Movie Review: Nobody
What We Liked
What We Didn't Like
While the new film, Nobody, may bring to mind films like John Wick (2014) and Taken (2008), it serves its own hero rather well by delivering only a passing explanation of the “particular set of skills” that the hero ostensibly possesses and instead delivering the action with gleeful abandon.

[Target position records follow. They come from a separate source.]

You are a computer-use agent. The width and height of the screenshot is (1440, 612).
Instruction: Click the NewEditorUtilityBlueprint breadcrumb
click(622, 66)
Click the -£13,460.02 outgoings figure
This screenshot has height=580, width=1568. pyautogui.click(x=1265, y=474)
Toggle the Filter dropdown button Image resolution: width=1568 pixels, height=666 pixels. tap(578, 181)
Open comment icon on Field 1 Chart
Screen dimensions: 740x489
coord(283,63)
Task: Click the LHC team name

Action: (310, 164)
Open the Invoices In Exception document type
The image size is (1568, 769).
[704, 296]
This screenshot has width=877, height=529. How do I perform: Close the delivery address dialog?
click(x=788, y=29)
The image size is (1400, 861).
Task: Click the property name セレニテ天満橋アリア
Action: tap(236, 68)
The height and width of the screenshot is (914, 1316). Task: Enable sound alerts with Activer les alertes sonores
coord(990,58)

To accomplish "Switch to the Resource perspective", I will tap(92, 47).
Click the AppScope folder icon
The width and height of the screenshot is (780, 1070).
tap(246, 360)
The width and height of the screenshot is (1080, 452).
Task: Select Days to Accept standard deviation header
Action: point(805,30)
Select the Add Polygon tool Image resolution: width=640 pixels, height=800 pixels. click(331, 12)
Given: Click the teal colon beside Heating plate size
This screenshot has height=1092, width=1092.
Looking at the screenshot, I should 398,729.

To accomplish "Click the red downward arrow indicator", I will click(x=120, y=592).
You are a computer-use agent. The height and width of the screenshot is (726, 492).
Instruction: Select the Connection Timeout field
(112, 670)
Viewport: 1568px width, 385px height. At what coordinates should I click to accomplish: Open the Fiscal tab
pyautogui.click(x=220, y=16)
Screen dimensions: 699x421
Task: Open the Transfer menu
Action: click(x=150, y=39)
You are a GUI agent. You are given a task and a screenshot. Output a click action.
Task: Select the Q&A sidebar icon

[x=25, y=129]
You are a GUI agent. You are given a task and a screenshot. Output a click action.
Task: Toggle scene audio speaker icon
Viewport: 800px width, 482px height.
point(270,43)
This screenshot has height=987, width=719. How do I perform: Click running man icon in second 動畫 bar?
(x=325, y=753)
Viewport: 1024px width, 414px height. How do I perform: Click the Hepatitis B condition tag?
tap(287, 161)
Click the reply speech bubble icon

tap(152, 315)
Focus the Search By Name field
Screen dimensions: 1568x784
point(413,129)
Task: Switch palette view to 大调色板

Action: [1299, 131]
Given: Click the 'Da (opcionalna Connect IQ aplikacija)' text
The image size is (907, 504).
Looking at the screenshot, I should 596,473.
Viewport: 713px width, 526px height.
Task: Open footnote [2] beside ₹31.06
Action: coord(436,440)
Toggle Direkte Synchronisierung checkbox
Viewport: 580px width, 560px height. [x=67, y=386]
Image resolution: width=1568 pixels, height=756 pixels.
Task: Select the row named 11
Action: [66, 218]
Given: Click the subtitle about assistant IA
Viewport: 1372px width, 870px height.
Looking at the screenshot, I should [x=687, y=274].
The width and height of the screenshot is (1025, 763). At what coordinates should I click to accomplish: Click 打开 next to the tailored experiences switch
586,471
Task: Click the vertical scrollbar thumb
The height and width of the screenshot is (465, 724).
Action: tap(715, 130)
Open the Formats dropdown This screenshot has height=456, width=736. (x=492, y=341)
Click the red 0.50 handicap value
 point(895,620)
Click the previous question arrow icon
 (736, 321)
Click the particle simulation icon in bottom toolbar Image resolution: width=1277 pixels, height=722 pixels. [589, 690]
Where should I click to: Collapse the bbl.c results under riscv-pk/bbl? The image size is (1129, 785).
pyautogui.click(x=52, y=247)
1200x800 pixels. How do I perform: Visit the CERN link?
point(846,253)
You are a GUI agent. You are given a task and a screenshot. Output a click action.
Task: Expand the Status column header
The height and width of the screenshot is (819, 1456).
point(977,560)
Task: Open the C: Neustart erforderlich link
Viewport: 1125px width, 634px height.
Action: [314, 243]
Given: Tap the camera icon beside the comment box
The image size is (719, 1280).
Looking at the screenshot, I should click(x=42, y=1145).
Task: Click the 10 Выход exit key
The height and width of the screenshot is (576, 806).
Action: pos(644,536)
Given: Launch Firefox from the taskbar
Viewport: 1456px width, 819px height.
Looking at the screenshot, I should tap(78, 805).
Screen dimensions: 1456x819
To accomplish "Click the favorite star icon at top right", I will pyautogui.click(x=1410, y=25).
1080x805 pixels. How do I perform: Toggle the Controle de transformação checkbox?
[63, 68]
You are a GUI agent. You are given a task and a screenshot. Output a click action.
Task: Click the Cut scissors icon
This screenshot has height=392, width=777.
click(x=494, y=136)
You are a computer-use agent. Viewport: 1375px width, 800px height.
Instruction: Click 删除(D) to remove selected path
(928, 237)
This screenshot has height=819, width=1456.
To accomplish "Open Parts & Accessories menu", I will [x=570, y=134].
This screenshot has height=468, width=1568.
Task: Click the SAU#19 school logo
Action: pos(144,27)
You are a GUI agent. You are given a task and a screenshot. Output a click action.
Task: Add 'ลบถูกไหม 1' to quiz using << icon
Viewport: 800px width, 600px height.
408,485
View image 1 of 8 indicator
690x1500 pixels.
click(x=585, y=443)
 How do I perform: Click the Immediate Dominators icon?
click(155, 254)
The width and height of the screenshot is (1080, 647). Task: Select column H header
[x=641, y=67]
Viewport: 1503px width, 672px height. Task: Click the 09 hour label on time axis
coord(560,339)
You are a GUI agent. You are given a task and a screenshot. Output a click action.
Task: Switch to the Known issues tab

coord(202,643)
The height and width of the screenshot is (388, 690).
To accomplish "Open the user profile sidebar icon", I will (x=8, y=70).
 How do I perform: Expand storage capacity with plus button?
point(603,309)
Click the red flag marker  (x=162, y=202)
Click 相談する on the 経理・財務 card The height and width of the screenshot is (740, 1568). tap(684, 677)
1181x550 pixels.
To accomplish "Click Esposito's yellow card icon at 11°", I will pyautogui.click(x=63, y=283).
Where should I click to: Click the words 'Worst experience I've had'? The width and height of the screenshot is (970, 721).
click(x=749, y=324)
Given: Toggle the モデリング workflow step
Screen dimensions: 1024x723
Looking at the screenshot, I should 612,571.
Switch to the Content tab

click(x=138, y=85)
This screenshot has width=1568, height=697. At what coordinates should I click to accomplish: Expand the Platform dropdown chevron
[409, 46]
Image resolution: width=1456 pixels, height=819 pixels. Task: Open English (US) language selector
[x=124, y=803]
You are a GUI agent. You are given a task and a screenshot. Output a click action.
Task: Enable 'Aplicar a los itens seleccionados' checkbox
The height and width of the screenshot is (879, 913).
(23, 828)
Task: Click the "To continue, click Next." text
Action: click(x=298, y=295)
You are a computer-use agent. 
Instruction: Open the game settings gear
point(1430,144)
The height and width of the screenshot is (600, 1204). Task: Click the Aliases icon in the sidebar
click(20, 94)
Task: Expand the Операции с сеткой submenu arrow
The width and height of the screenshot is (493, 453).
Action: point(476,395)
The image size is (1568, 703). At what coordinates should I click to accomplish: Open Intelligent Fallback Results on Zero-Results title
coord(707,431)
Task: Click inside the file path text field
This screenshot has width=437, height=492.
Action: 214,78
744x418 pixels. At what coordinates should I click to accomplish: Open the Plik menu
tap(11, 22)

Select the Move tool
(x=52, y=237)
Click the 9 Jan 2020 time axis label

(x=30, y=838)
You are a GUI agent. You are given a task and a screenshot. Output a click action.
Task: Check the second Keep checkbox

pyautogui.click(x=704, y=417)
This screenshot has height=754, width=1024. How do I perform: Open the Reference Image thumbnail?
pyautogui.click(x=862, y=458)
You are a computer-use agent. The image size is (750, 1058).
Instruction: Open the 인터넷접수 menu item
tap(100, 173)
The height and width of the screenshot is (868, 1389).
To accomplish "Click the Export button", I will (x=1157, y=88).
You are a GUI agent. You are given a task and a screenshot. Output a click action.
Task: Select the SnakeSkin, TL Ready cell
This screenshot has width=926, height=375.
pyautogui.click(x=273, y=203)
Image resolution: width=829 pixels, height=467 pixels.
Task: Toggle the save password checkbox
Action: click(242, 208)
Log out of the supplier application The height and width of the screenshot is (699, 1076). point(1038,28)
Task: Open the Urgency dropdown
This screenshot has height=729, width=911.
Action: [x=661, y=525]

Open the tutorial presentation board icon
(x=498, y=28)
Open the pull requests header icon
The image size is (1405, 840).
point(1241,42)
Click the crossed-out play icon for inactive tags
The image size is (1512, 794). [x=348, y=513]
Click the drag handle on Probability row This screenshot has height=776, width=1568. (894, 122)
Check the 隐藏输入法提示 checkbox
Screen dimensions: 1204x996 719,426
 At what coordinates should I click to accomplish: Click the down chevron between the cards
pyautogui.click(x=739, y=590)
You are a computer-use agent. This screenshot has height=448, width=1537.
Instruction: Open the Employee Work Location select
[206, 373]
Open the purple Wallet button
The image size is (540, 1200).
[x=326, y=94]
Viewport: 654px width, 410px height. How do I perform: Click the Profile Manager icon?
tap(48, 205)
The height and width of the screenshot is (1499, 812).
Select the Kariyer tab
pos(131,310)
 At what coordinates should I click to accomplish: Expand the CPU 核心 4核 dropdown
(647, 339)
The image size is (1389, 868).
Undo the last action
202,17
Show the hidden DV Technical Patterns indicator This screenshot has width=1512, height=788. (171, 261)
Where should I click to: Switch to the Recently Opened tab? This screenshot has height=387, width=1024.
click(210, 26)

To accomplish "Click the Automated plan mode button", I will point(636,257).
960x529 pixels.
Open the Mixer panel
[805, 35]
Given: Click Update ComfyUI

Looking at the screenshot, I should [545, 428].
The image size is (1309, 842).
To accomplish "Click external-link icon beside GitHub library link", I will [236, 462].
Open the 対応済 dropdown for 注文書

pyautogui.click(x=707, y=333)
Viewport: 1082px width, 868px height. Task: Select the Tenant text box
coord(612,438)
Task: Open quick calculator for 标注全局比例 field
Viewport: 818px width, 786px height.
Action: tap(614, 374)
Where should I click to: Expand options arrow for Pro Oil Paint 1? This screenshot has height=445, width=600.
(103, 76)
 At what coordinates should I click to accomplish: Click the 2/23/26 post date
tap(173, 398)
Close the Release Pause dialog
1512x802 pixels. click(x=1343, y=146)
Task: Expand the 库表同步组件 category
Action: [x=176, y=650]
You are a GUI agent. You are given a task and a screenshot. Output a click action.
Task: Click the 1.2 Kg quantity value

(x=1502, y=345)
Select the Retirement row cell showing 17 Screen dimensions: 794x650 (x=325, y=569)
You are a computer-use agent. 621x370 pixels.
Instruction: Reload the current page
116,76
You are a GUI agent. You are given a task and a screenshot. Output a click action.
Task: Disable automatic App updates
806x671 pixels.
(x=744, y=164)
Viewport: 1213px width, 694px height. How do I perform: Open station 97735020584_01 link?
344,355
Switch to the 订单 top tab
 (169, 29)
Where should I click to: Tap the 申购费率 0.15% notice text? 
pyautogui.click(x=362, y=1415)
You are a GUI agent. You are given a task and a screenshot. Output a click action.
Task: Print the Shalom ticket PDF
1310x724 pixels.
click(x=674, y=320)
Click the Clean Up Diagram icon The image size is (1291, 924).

After thieves break into his seemingly idyllic suburban home, Hutch (Bob Odenkirk) opts not to resort to violence to rid the home of the intruders. This disappoints his teenage son, Blake (Gage Monroe), who views him as a coward. Afterward, Hutch and his wife, Becca (Connie Nielsen), begin to grow even further apart. Now, simmering with his checked rage, Hutch is again put in another brutal situation when the bus he takes every day to work is commandeered by a group of weapon-brandishing thugs who threaten all aboard. This triggers something within Hutch and the aforementioned skills come into play. Of course, this is not the end of the story as one of the individuals that Hutch has taken down, though not killed, is related to a Russian mobster (played by Aleksey Serebryakov) which leads to an assault on his family that Hutch must prevent.
Director Ilya Naishuller, whose kitschy Hardcore Henry (2015) showcased a wide-array of action tropes crammed into a small first-person perspective package, does an admirable job with the predictable story that he is given by the scribe of the “John Wick” films, Derek Kolstad. But the real winning move that Nobody makes is with the casting of Odenkirk. The Better Call Saul (2015-2022) star is pitch perfect as the everyman killing machine pushed just a little too far. Also along for a share of the fun and carnage is Christopher Lloyd as Hutch’s father, who helps make the third act the film’s tour de force.
While it may hit all of the tropes of the typical action film, especially those of the ilk from which it is derived, Nobody delivers an enthralling tale of survival and solidifies Bob Odenkirk as a respectable action hero the way Die Hard (1988) did for Bruce Willis.